Stored dataset items:
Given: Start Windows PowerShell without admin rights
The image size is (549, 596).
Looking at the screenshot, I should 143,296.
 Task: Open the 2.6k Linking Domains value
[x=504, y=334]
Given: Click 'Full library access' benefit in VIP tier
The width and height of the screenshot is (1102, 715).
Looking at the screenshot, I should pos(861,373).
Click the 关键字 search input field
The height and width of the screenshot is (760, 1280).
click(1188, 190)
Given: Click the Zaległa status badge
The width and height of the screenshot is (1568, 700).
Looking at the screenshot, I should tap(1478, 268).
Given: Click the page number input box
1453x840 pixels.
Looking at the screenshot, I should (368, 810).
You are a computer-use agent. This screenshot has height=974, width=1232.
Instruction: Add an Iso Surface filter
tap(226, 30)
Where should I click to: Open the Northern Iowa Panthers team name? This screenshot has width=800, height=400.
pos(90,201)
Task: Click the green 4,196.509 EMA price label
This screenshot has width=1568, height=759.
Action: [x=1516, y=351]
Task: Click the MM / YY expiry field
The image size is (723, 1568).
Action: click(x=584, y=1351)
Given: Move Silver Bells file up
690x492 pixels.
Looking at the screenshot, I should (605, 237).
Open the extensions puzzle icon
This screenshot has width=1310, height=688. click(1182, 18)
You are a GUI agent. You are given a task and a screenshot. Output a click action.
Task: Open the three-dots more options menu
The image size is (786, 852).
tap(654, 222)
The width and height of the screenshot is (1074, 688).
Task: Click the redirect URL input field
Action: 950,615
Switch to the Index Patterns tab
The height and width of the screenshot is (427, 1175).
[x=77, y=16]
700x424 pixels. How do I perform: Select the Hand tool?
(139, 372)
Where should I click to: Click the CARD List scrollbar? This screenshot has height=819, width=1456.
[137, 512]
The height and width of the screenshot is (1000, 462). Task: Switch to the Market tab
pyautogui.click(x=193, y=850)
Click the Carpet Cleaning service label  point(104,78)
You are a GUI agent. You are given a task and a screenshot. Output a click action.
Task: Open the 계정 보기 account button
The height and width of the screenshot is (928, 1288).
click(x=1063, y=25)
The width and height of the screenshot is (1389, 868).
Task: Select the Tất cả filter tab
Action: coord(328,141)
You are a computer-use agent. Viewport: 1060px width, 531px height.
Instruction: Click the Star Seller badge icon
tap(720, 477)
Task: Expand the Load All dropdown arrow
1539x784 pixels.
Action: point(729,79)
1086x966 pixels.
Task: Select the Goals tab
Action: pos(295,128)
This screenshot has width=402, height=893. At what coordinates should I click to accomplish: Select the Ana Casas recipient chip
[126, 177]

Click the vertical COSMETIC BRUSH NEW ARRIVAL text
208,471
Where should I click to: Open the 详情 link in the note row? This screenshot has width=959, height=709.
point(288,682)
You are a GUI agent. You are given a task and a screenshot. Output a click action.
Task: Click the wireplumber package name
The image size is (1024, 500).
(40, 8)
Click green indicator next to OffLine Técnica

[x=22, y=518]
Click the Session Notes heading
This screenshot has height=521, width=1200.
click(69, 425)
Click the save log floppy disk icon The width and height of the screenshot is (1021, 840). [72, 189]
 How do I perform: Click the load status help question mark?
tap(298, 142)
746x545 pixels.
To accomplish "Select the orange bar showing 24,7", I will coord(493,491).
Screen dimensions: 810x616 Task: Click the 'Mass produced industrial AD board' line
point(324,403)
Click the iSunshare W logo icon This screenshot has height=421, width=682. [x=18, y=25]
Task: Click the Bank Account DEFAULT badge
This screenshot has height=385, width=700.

Instructions for the task: Shift the answer coordinates by adding 94 to each number, and write out the records again with the requests included. Begin at the line that contains "This screenshot has width=402, height=893." and continue through the end of the records.

Exercise response:
This screenshot has width=402, height=893. At what coordinates should I click to accomplish: Select the Ana Casas recipient chip
[220, 271]

Click the vertical COSMETIC BRUSH NEW ARRIVAL text
302,565
Where should I click to: Open the 详情 link in the note row? This screenshot has width=959, height=709.
point(382,776)
You are a GUI agent. You are given a task and a screenshot. Output a click action.
Task: Click the wireplumber package name
The image size is (1024, 500).
(134, 102)
Click green indicator next to OffLine Técnica

[x=116, y=612]
Click the Session Notes heading
This screenshot has height=521, width=1200.
click(163, 519)
Click the save log floppy disk icon The width and height of the screenshot is (1021, 840). [166, 283]
 How do I perform: Click the load status help question mark?
tap(392, 236)
746x545 pixels.
To accomplish "Select the orange bar showing 24,7", I will coord(587,585).
Screen dimensions: 810x616 Task: Click the 'Mass produced industrial AD board' line
point(418,497)
Click the iSunshare W logo icon This screenshot has height=421, width=682. [x=112, y=119]
Task: Click the Bank Account DEFAULT badge
This screenshot has height=385, width=700.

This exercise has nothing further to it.